Ramón Sánchez-Ocaña
Opinión

Los 'nuevos' componentes de la alimentación

Ramón Sánchez-Ocaña
Los suplementos de omega 3 y sus beneficios para la salud

No es la primera vez que hablamos de ellos, pero conviene reconocerlos porque la publicidad nos los trae hasta la despensa.

Probióticos.: Cuando se favorece la proliferación de las bacterias beneficiosas en la flora intestinal, se habla de efecto probiótico. Es decir, este proceso consiste en introducir en la alimentación bacterias vivas capaces de ejercer el efecto beneficioso en le organismo. Bífidus y lactobacilos pertenecen a este grupo.

Prebiótico: Es un ingrediente alimentario no digerible que estimula la actividad bacteriana beneficiosa. (También puede incrementarla). Es como si fuera un “alimento para bacterias”.

Simbiótico: Es una mezcla de probióticos y prebióticos. Es como si le diéramos al probiótico una ración extra de estímulo para que sea más eficaz.

Bífidus: Es una bacteria presente en la flora intestinal. Su consumo repone la flora que vamos perdiendo con los años o en circunstancias especiales.

Lactobacillus: Es una de las bacterias que se añaden a la leche para que fermente y produzca el yogur.
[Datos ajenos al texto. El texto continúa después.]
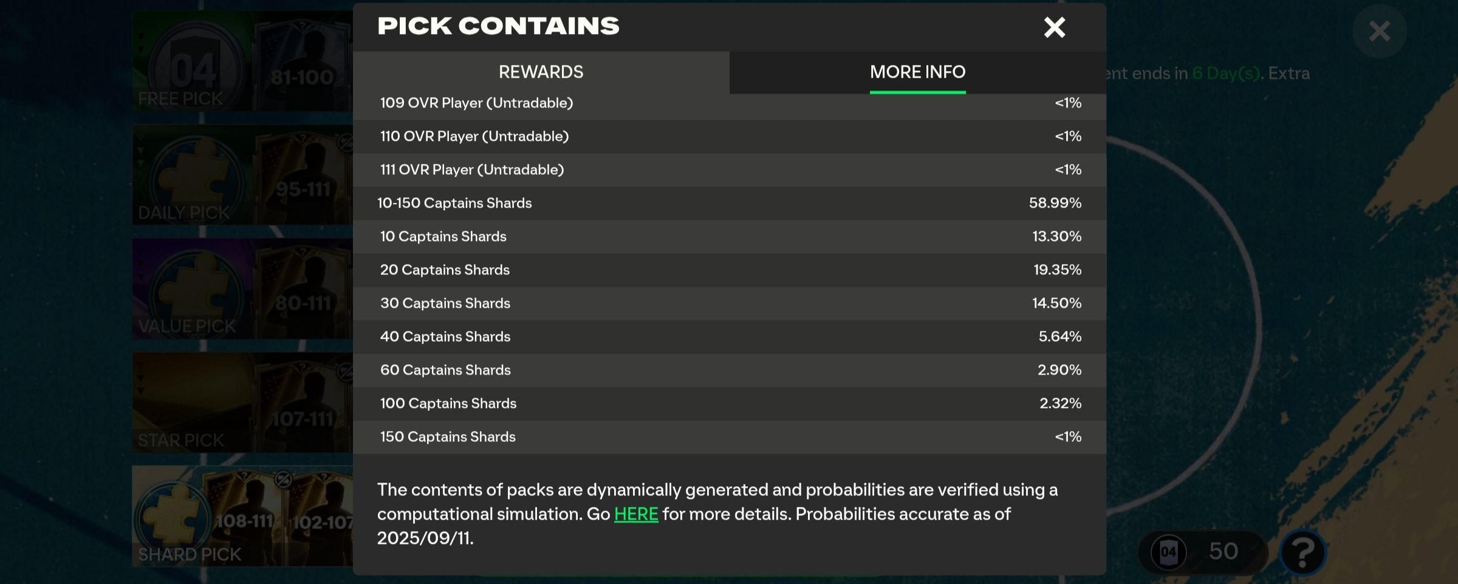Switch to the Rewards tab
This screenshot has height=584, width=1458.
tap(541, 72)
El casei es otra bacteria similar que además de estar en nuestra flora intestinal, aparece también en los quesos (por eso el nombre de casei). Puede llegar mejor al intestino.

Fitoestrógenos: Compuestos vegetales con una composición parecida a la de los estrógenos naturales.
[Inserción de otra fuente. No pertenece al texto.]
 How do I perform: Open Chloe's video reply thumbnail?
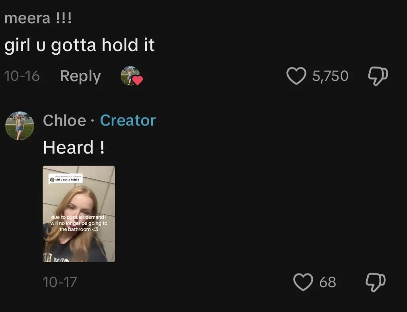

Fitoesterol: De una estructura similar al alcohol vegetal, podría asimilarse a la fracción buena de colesterol. Se trata de un compuesto vegetal, presente en el aceite de oliva, por ejemplo. Se le achaca una acción protectora del sistema cardiovascular.
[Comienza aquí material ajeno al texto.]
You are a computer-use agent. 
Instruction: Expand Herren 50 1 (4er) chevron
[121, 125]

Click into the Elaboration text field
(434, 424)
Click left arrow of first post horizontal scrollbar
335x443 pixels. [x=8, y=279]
Isoflavonas: Es uno de los compuestos que ha hecho del brécol o de la soja uno de los alimentos más recomendados. Se utilizan también para prevenir la osteoporosis.

Lecitina: Es un complemento nutritivo de la soja. Puede impedir la absorción de muchas grasas por lo que la recomiendan como un potente protector cardiovascular.

Omega 3: Pertenece al tipo de ácido graso que previene los problemas cardiovasculares. Forma parte de la grasa de los pescados azules.

Licopeno: Es un antioxidante presente en el tomate. Su acción parece tan clara que ya se extrae de la planta para añadir a otros alimentos. Parece prevenir el cáncer de próstata.

Antioxidantes: Se trata de un grupo de vitaminas (C, E y betacaroteno) que combaten los radicales libres (moléculas libres de oxígeno que tienen una gran reactividad química. Pueden lesionar las células y se les responsabiliza de nuestro envejecimiento). Los antioxidantes están sobre todo, en frutas, zanahorias, nueces, verduras y cereales de grano entero. También se añaden, como vitaminas, a otros alimentos.